Grazia Maria Starace ha rimesso le deleghe da assessora al Turismo della Regione Puglia, scegliendo di lasciare l’incarico in un momento segnato dall’inchiesta che la riguarda e dalla pressione crescente sulla sua vita privata. La decisione arriva con un messaggio netto, quasi una presa d’atto del peso che la vicenda ha assunto: da un lato il ruolo istituzionale, dall’altro l’urgenza di sottrarre i suoi figli e la sua famiglia a un’esposizione che, nelle sue parole, è diventata insostenibile.
Nel comunicare il passo indietro, Starace ha rivendicato la correttezza del proprio operato e la fedeltà ai principi che, a suo dire, hanno sempre guidato il suo impegno pubblico: legalità, trasparenza e rispetto delle regole. Ha spiegato di voler continuare a lavorare per la Puglia dai banchi del Consiglio regionale, ma senza più le responsabilità assessorili, così da poter affrontare con maggiore libertà la propria difesa e raccontare la sua versione dei fatti. È una scelta che parla insieme di istituzioni e di fragilità, di dovere pubblico e di protezione personale.
Le sue parole si muovono proprio su questa linea sottile. Starace dice di sentirsi in dovere di difendere il proprio nome, la propria storia e quella della sua famiglia, sottolineando di volerlo fare nel modo più diretto possibile: dimostrando la correttezza del suo operato davanti alla magistratura. Non c’è enfasi, ma una richiesta di tempo e di spazio. E soprattutto c’è un obiettivo dichiarato senza esitazioni: proteggere i figli, definiti il suo bene più prezioso.

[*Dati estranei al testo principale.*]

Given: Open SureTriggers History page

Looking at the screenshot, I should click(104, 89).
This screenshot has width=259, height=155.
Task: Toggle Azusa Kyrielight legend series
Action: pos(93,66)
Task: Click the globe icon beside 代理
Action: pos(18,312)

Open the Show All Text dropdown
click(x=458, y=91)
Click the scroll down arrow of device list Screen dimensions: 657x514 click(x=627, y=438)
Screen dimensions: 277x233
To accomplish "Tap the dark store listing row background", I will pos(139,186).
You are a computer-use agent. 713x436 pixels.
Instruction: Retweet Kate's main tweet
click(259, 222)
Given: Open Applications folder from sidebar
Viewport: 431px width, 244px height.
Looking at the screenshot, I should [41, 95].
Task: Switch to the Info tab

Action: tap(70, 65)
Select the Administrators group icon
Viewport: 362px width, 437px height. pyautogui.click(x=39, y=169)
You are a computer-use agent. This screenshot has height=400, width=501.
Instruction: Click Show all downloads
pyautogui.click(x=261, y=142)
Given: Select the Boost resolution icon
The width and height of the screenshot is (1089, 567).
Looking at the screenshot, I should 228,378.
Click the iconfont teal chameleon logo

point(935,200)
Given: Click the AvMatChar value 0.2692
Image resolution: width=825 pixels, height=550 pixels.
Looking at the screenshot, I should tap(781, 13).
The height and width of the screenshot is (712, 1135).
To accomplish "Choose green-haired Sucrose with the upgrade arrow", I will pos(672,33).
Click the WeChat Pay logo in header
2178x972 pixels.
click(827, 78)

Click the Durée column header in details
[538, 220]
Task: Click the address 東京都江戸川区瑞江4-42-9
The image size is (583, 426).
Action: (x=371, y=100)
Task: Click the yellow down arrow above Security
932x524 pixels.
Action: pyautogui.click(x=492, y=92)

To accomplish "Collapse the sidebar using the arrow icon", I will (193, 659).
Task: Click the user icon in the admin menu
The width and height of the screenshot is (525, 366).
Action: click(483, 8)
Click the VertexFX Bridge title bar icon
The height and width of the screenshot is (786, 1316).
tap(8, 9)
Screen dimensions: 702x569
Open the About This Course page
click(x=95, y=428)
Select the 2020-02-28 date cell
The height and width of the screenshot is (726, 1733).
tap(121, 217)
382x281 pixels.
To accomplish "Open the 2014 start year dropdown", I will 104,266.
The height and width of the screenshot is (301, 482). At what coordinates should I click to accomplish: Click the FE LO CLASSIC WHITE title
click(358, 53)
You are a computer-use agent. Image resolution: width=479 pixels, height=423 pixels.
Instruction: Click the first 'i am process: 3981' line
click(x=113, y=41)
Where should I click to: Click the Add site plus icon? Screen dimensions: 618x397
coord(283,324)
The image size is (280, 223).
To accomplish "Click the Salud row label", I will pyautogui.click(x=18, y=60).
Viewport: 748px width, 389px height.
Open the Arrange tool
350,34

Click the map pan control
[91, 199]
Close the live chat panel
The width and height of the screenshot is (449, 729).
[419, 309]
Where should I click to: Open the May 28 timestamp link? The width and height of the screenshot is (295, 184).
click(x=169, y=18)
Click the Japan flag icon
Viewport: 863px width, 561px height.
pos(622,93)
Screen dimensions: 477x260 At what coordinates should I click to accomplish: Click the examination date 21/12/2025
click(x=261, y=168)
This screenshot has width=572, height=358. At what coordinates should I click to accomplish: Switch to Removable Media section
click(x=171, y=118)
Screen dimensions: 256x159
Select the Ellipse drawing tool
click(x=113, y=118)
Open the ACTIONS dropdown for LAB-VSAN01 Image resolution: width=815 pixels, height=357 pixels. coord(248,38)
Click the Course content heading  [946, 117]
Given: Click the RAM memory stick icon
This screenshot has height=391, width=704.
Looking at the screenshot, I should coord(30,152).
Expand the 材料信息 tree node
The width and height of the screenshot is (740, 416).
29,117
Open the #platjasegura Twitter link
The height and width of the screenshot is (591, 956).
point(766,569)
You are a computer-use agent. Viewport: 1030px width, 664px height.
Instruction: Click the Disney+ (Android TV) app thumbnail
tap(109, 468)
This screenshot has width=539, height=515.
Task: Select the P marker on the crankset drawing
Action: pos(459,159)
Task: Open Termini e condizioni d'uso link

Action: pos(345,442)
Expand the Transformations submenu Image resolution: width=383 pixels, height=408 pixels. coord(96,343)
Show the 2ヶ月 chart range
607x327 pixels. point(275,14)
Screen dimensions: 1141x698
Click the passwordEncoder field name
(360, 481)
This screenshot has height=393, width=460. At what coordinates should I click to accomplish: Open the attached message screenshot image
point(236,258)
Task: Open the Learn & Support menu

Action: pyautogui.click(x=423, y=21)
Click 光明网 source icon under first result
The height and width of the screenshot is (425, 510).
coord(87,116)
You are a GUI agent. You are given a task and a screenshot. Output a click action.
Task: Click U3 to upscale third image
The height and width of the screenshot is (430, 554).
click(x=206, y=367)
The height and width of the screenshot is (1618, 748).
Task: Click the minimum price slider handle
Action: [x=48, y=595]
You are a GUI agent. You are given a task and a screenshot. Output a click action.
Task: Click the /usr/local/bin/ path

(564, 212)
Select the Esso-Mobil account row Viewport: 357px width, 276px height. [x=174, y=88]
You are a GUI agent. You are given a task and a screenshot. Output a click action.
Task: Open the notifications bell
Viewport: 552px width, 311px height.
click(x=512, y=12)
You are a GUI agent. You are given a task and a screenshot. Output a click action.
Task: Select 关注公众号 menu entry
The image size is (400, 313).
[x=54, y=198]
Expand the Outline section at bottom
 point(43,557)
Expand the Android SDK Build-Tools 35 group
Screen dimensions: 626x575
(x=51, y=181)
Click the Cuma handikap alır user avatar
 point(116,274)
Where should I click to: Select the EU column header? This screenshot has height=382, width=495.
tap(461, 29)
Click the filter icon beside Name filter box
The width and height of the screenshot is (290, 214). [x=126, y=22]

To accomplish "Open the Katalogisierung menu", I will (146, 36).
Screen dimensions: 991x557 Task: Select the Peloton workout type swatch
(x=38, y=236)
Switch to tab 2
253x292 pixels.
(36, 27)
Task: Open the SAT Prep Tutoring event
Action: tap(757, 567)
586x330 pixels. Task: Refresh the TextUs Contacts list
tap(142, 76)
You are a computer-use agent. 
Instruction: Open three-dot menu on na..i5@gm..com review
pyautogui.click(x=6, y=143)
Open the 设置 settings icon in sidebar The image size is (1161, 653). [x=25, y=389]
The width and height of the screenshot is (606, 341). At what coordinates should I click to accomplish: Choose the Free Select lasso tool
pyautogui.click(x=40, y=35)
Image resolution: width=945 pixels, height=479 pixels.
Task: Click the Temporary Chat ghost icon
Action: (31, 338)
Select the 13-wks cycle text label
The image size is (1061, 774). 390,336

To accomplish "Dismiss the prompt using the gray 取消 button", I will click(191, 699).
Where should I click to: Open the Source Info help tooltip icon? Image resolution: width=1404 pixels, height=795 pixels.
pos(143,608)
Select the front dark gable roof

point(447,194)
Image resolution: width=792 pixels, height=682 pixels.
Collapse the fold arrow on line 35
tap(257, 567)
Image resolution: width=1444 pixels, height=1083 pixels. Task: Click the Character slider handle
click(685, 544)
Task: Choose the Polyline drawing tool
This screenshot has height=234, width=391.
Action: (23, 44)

Nel passaggio finale della sua nota, l’assessora uscente ribadisce serenità e fiducia nella magistratura, affidando alla giustizia il compito di chiarire una vicenda che ha travolto anche la sua immagine pubblica. La rinuncia alle deleghe, così, non appare soltanto come un atto politico, ma come il tentativo di ricomporre un equilibrio minimo tra la sfera istituzionale e quella più intima, oggi messa al centro di tutto.